Investigations are very much like wars between truth and lies. When I teach ‘great investigations’ to the student detectives of my detective agency Octopus I am often inspired by ‘The Art of War’.
About a thousand years ago, El Cid Campeador won his battles by catapulting baskets of bread into fortresses to be conquered; today, NATO’s third-rate strategists think they can get Putin into trouble by starving Russia. Give me back the Valencian leader.
Apart from the cowardly impression that NATO and the United States are making by stirring up the war between Russians and Ukrainians, without significantly helping the latter to win (Professor Alessandro Orsini has a point), I wonder how anyone can think of putting a nation hardened and subjugated by a hundred years of communism in difficulty with embargoes? How is it possible that the big brains at the helm of Europe do not understand that the embargoes and sanctions against Russia will be paid at great expense (and yet silently endured) only by the Russian people, poor but resigned to the privations of communist madness. Putin is on his way out, but if he is not terminated in the short term the people of Europe, and in particular the Ukrainians and Russians, will suffer undeserved hardship.
When I teach the detectives in my detective agency Octopus the weak link technique in investigations, I also explain to them how to avoid the involvement of innocent victims. Because there is no battle for the truth that justifies collateral damage. Many investigative operations resemble wars for the fact that you have to plan the investigation, gear up for the best and pursue your goals with determination. But determination should not make you forget to respect the weakest and protect allies in the search for the truth.

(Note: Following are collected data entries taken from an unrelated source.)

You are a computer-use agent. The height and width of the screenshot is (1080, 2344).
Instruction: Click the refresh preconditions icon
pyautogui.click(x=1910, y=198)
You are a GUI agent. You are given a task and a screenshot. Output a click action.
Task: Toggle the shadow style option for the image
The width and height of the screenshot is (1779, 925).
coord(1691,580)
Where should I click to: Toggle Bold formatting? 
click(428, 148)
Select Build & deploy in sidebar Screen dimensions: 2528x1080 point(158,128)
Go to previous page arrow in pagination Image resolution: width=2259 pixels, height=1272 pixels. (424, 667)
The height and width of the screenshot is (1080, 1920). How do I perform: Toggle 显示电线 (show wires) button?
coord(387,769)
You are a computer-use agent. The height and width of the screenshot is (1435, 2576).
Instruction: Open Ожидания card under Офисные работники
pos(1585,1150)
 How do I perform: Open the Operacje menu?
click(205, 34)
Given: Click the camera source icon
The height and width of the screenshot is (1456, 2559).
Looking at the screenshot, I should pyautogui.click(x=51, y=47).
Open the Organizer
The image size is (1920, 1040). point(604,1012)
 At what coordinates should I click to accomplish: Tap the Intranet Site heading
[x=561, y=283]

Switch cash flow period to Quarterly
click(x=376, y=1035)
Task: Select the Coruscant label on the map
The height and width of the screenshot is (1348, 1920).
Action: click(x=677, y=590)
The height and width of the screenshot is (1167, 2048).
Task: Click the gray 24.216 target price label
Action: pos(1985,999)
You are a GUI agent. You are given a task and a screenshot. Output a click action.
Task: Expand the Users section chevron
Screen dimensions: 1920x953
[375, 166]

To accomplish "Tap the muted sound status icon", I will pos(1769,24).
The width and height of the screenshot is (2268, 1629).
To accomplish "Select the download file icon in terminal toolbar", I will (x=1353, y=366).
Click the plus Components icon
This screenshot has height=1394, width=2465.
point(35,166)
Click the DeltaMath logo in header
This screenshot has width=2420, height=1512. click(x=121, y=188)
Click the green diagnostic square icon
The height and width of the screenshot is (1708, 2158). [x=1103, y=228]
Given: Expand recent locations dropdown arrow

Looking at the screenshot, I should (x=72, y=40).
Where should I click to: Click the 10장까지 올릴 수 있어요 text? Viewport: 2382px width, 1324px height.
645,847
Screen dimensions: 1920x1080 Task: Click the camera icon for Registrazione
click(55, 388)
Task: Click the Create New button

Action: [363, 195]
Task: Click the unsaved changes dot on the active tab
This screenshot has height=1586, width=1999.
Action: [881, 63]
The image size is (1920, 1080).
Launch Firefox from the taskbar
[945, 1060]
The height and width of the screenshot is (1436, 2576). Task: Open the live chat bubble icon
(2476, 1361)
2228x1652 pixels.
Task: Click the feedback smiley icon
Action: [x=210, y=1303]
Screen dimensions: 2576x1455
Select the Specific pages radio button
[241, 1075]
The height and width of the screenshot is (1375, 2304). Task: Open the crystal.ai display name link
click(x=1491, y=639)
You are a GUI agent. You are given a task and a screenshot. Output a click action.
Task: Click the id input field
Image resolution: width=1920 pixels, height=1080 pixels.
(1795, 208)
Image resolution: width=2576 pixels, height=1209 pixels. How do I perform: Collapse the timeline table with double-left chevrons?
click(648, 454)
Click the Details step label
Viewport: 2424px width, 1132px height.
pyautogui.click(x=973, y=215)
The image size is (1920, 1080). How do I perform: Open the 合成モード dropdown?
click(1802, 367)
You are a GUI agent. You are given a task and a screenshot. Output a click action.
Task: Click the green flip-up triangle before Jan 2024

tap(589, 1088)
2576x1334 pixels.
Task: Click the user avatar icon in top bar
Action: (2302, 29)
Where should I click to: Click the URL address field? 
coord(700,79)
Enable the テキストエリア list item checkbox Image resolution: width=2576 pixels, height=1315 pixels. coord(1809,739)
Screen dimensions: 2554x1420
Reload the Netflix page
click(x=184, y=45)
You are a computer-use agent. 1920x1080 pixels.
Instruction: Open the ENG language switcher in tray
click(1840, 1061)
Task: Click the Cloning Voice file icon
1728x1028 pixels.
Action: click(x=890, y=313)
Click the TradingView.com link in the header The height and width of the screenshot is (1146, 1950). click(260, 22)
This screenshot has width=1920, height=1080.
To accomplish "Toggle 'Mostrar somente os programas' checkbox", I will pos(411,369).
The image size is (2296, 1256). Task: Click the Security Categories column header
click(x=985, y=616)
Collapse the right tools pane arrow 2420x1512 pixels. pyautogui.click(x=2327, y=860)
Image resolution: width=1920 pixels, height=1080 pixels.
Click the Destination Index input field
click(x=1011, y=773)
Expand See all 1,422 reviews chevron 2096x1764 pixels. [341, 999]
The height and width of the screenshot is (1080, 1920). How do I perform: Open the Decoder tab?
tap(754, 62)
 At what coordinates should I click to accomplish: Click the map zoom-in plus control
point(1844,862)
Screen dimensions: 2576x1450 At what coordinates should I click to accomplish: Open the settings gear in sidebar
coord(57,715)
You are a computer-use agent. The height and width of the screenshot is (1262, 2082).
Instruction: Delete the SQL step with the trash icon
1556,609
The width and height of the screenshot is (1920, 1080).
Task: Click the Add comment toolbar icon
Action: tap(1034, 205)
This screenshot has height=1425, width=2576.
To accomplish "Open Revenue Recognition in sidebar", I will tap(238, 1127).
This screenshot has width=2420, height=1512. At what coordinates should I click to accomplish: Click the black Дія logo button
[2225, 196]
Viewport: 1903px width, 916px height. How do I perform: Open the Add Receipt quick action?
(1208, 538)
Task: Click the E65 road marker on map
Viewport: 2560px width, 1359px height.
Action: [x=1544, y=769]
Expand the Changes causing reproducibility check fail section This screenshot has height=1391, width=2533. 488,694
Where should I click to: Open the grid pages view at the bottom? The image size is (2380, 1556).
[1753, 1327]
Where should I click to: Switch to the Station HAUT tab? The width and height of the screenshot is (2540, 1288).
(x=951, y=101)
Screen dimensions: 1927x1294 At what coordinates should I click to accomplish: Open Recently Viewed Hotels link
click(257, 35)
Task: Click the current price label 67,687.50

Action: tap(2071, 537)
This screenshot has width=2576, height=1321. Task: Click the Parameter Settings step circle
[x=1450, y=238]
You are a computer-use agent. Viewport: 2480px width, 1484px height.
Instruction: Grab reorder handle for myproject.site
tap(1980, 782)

The war in Ukraine, on the contrary, seems to me to be all about ‘let’s arm ourselves and go’, or rather: ‘go without arming yourselves so much’. Someone has said that one cannot arm the Ukrainians too much because they are capable of reselling the armaments received, and he has a point: once a detective of my detective agency Octopus rightly defined the Ukraine as the fence of Europe, after having seen the enormous number of vehicles stolen in the West and resold in the Ukraine. However, the problem cannot be solved by leaving the Ukrainian people alone, who, like the Russian people, are not at all to blame for the criminals (war criminals or commoners) who plague their two societies.